Senyum mereka tidak bertahan lama, terlebih Dhika yang sudah melihat aura negatif saat pembantu keluarganya datang tergopoh-gopoh dari pintu kolam renang.

"Pa, Dhika berangkat sekolah dulu ya," tanpa menunggu jawaban Julian, Dhika meraih tas ransel di sofa dan menyalami orangtuanya bergantian. "Maaf, Ma. Dhika pergi sekolah dulu nanti takut telat." setelah itu Dhika berlari terbirit.

"Lho? Dhika enggak kamu antar?" tanya Olyn.

"Mungkin dia minta antar supir." balas Julian yang sebenarnya bingung karena ini hari pertama putrinya masuk sekolah. Padahal semalam Dhika ingin diantar olehnya. Tapi ya sudah lah, anaknya cukup mandiri.

"Nyonya ..."

Olyn mengernyit saat pembantu tua yang setia menjaga rumahnya itu datang dengan napas tidak teratur. "Bibi kenapa kayak orang abis dikejar?"

Pembantunya menggeleng cepat. Ia justru takut jika wanita yang menjadi majikannya akan marah padanya. "Maafin saya Nyonya, tapi ..."

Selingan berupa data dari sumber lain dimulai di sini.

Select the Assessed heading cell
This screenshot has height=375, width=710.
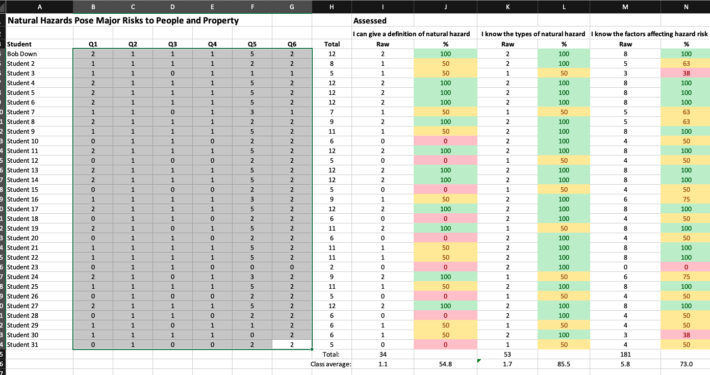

"Bibi atur napas dulu, ya." perintah Julian yang kasihan melihat pembantu setia mereka yang telah menemani Olyn di Indonesia. Wanita lansia yang menjadi keluarga bagi mereka terutama Olyn di saat ia harus menetap di Jerman karena tugasnya sebagai dokter. Untung saja ada Dhika yang menemani harinya di saat rindu menghampiri dirinya ketika jauh dari Olyn.

"Saya bener-bener minta maaf Nyonya, tapi saya enggak tau kenapa bunga yang selama ini Nyonya rawat untuk wisuda teman Nyonya, justru hilang dan tinggal setangkai."

"Ha?!"

Refleks Olyn menatap bunga dalam genggamannya, begitu pun Julian yang tersadar akan tindakan putrinya tadi. Dengan cepat menatap pintu tinggi menjulang di depan dan tampaknya Dhika telah menghilang.

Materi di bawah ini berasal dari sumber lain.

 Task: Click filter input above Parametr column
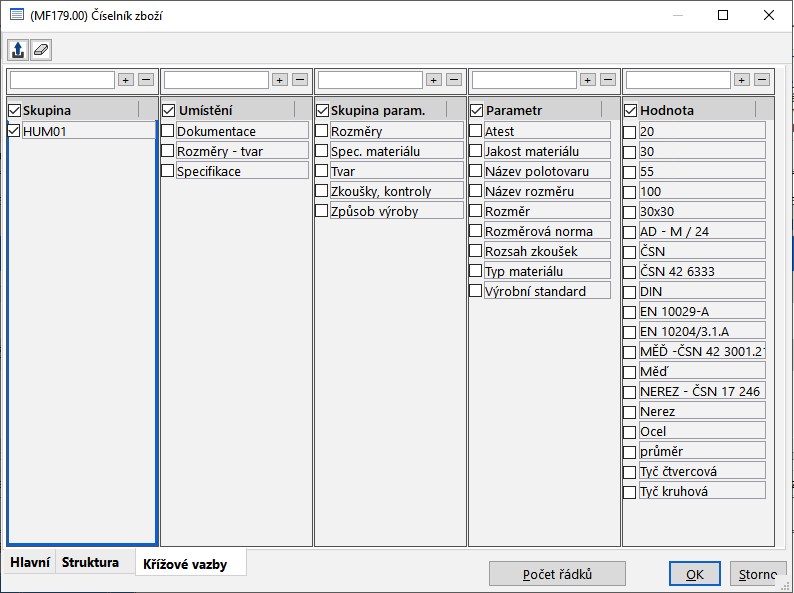pyautogui.click(x=523, y=80)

Julian menelan salivanya takut. Ia berbalik badan dan berjalan selambat mungkin menuju tangga. Lelaki itu harus menghindari amukan istrinya sebelum semuanya benar-benar terlambat.

"Julian,"

Mantap.

Julian berbalik dengan wajah sebaik mungkin. "Iya, sayang?" tersenyum lebar meskipun jantungnya berdetak kuat.

Olyn menatapnya sadis. "Apa ini kerjaan kamu?" Julian menggeleng cepat. "Kalau ini bukan kerjaan kamu, kenapa kamu setuju dengan acara ini, sedangkan kamu tau betul hari ini bukan ulang tahunku?"

Julian mengibaskan kedua tangannya. "Aku nggak tau apa-apa Lyn," ucapnya terburu-buru.

Olyn menoleh sinis ke arah pintu menjulang tinggi yang terakhir kali dilewati orang yang Olyn kenal. Tampaknya selama ia tidak tinggal bersama, putri yang ia besarkan dengan didikan baik sudah terkontaminasi dengan disiplin ilmu aneh yang suaminya ajarkan. Banyak yang terlewatkan Olyn dengan tumbuh kembang anaknya. Padahal, mereka benar-benar tidak bisa bertemu dengan kesibukan masing-masing hanya tiga bulan terakhir.

Letupan emosi sudah bisa Julian rasakan. Ia menatap ngeri Olyn yang siap meledak. "RADHIKAAAAA SCHMIDTTTTTTTTTT ....."

"KABURRRRRRRRR ......"

Ternyata Dhika masih bersembunyi di balik pintu, lalu berlari menjauhi amukan Mama tercintanya menuju gerbang tinggi.

Niat Dhika hanya satu, mengharmoniskan hubungan orangtuanya, bukan mempermainkan Olyn dengan mengambil bunga yang tidak ia tahu bahwa bunga itu sangat berarti bagi Mamanya.

Baiklah. Kesimpulan utamanya adalah ia harus siap mendengarkan segala ceramah Olyn setelah pulang dari sekolah barunya ini.